Performance measures of the proposed approach for the first case study.
The bold columns indicate the data used to calculate the improvement percentage according to Equation (4).
The results of the second case study were no different than the first one. Table 11 contains the confusion matrix of the three scenarios of each iteration. Only two false positives have been recorded in the first scenarios of the 5th and the 6th iterations and one false negative in the 3rd scenario of the 6th iteration. All the other outcomes were predicted correctly. The performance measurements were calculated and presented in Table 12 using the previous confusion matrices. The results are very promising showing high scores for the performance metrics in all the scenarios. These high scores do not mean that the predicting system is perfect or it is never wrong. But it means that this problem is very adequate for machine learning solutions with selecting the best model, the right attributes and a real training set gathered from experience.
Confusion matrix for each scenario for the second case study.
Performance measures of the proposed approach for the second case study.

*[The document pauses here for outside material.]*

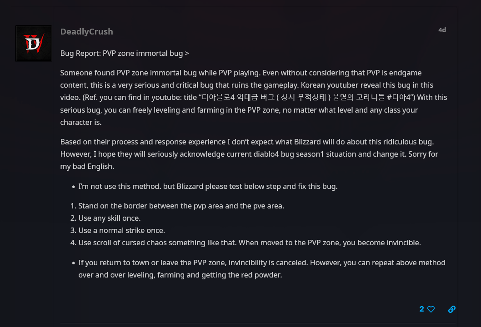Select step 4 about scroll of cursed chaos
This screenshot has width=481, height=327.
[x=249, y=243]
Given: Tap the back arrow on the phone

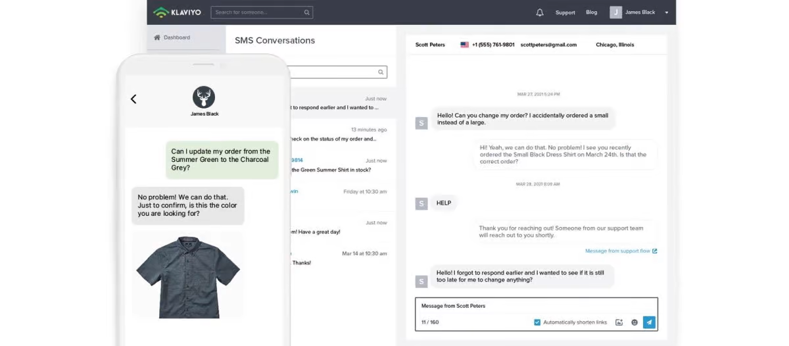Looking at the screenshot, I should coord(133,99).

The bold columns indicate the data used to calculate the improvement percentage according to Equation (4).
In machine learning, underfitting and overfitting are two important issues that must be avoided. Underfitting occurs when a model does not fit the training data well enough, which leads to a poor prediction. Overfitting occurs when a model fits the training data very well but performs poorly on unseen data. Under these definitions, it is clear that the selected logistic regression model is far from being under fitted because it did very well with the training data, and far from being overfitted as well because it performed very well on the unseen data like it did on the training data. The 10 fold cross-validation is one of many methods that can be used to avoid these problems. Therefore, all the used classifiers during the validation phase which have good scores are neither overfitted nor underfitted. Besides, the proposed approach allows the participant agent to update its dataset overtime so that the used model is always fitted and updated.
Conclusion and future work
Interaction protocols are widely used in multiagent systems. Their standard implementations are not perfect and need to be extended in many situations. A problem related to initiations’ deadlines has been presented, which decreases agent's sociability, wastes valuable interactions and can lead to non-optimal results when the system scales up. This problem did not get any attention from researchers despite its importance.
We presented, in this paper, a novel approach to enhance agent sociability by extending its interactions with machine learning. The responder agent will be able to decide if an interaction initiation has to be answered immediately or postponed based on its interactions history. Several interactions’ scenarios on two case studies have been performed where different machine algorithms have been validated using the 10 fold cross-validation method. The obtained results were very promising where the number of successful interactions for the tested participant agent has been increased significantly from 225% up to 3733% in the first case study and from 18% to 2800% in the second one. Furthermore, the selected classification model has performed very well during all the scenarios in terms of precision, recall and accuracy.
As future work, we plan to: (i) replicate the study first on other case studies, (ii) Incorporate more participants to evaluate if the learning phase has an impact on the system's performance, (iii) Evaluate the proposed approach on a distributed example through WANs to investigate more the effectiveness of the Reply_time attribute on the classification, and (iv) Coding the proposed approach in one separate module using aspect oriented programming for a better reuse and maintenance.
Footnotes
Funding
The authors received no financial support for the research, authorship, and/or publication of this article.
Declaration of conflicting interests
The authors declared no potential conflicts of interest with respect to the research, authorship, and/or publication of this article.